▶ [Saved entries]:
________

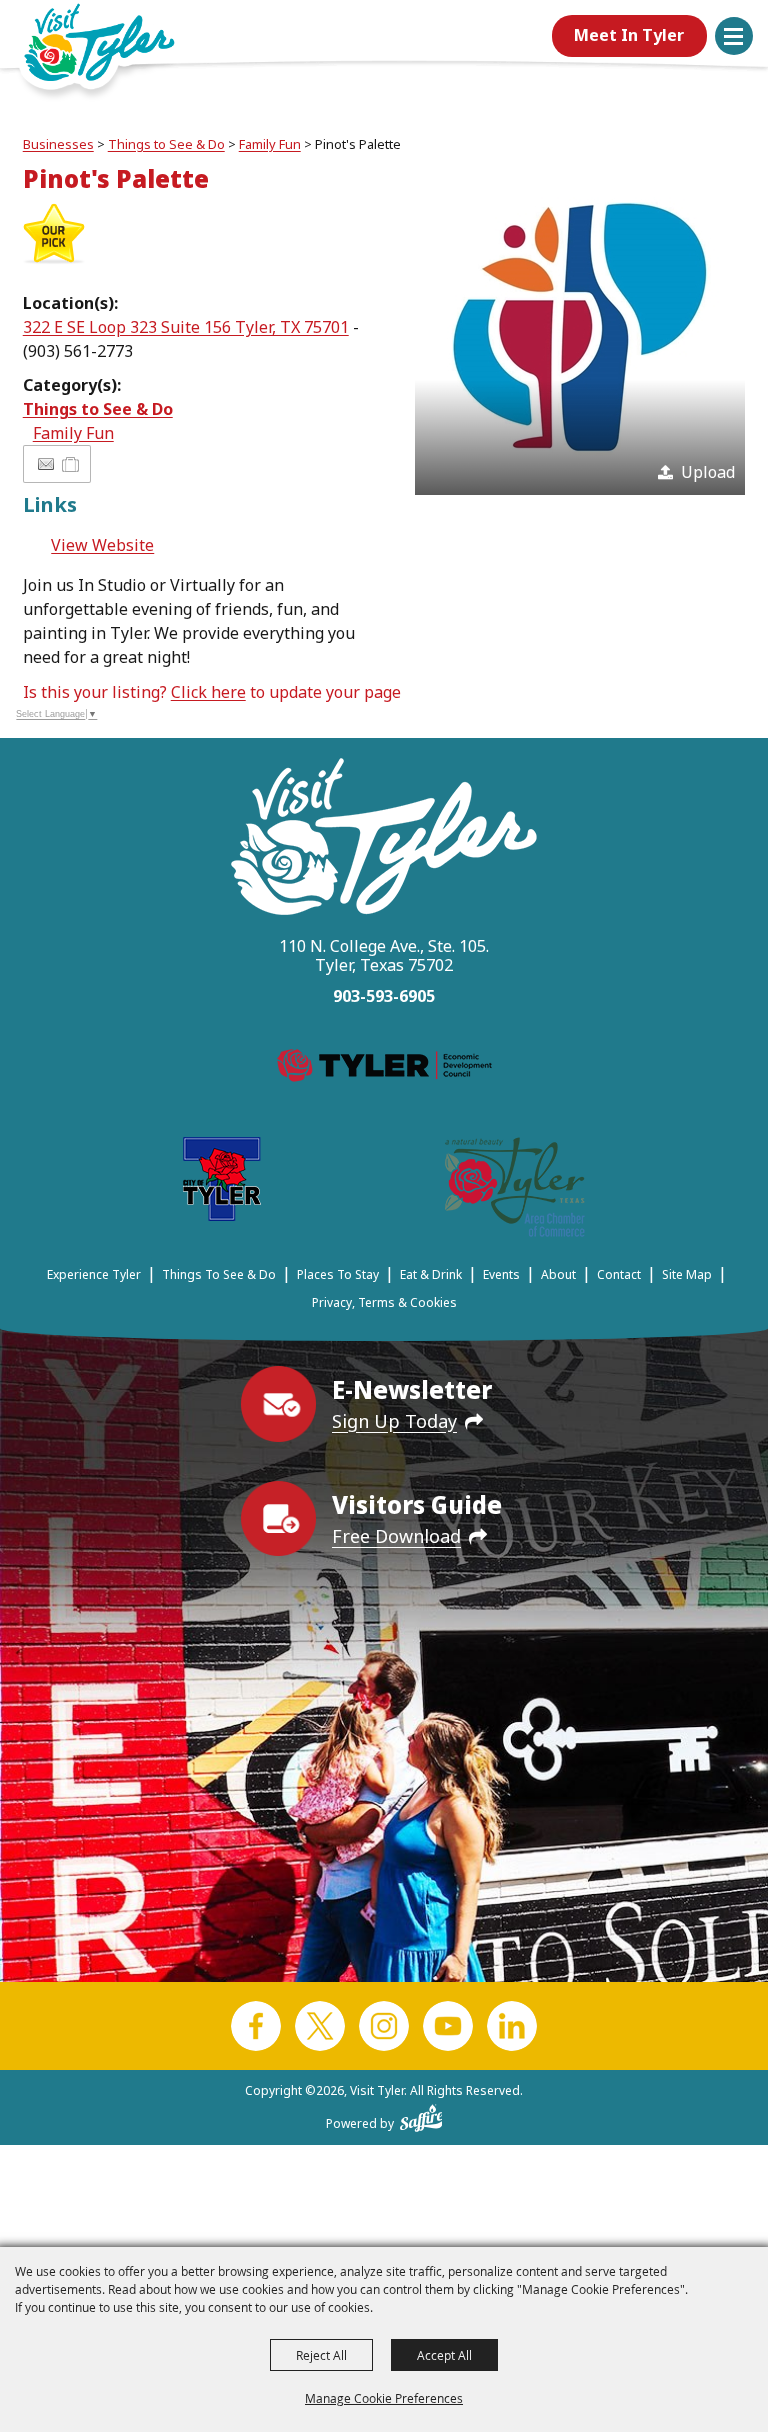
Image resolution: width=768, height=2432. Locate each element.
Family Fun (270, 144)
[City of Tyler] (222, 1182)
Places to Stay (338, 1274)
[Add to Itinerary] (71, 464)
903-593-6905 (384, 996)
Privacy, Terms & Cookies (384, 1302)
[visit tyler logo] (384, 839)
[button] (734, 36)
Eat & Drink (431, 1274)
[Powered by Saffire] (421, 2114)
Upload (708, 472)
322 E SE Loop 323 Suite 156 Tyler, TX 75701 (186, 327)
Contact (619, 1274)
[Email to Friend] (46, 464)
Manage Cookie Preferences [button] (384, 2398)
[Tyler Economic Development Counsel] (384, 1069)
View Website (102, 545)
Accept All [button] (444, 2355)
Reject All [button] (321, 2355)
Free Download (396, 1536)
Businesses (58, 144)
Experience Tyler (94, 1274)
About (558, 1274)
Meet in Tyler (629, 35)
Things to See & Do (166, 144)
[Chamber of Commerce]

________

▶ [Instructions for the task]: Exactly reproduce each record, leaving out any pictures.

▶ [Answer to this exercise]:
Image resolution: width=768, height=2432. Locate each element.
Family Fun (270, 144)
[City of Tyler] (222, 1182)
Places to Stay (338, 1274)
[Add to Itinerary] (71, 464)
903-593-6905 (384, 996)
Privacy, Terms & Cookies (384, 1302)
[visit tyler logo] (384, 839)
[button] (734, 36)
Eat & Drink (431, 1274)
[Powered by Saffire] (421, 2114)
Upload (708, 472)
322 E SE Loop 323 Suite 156 Tyler, TX 75701 (186, 327)
Contact (619, 1274)
[Email to Friend] (46, 464)
Manage Cookie Preferences [button] (384, 2398)
[Tyler Economic Development Counsel] (384, 1069)
View Website (102, 545)
Accept All [button] (444, 2355)
Reject All [button] (321, 2355)
Free Download (396, 1536)
Businesses (58, 144)
Experience Tyler (94, 1274)
About (558, 1274)
Meet in Tyler (629, 35)
Things to See & Do (166, 144)
[Chamber of Commerce]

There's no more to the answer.